▸ **Directions**
Pull every line that holds the word "resolution" from the entries.

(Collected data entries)
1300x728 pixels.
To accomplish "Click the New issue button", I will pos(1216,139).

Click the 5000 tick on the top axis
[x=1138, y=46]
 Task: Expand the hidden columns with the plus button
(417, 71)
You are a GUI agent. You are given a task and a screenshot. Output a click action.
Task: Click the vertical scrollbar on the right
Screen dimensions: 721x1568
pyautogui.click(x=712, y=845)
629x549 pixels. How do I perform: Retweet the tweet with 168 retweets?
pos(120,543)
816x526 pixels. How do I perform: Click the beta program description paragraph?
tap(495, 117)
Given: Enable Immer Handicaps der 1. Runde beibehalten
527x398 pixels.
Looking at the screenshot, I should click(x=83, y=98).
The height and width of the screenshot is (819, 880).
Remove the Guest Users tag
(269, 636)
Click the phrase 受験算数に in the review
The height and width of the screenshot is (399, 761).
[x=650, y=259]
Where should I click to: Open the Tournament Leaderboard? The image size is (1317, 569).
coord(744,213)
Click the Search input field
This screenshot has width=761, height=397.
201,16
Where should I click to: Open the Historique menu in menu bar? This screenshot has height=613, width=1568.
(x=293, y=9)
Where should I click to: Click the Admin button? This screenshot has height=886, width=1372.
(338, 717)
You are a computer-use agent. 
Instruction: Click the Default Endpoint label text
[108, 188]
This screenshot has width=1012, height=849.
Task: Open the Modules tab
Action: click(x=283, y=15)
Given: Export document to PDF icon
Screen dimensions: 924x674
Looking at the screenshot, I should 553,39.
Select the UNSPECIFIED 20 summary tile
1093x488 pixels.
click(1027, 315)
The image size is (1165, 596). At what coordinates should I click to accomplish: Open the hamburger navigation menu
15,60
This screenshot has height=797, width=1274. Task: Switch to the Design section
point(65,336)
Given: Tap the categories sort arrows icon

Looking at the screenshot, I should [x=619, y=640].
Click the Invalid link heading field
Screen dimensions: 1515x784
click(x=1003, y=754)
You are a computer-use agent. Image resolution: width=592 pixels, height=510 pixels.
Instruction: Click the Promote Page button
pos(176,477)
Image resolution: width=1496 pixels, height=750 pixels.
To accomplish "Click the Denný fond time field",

▸ **Response**
You are a computer-use agent. Image resolution: width=592 pixels, height=510 pixels.
Image resolution: width=1496 pixels, height=750 pixels.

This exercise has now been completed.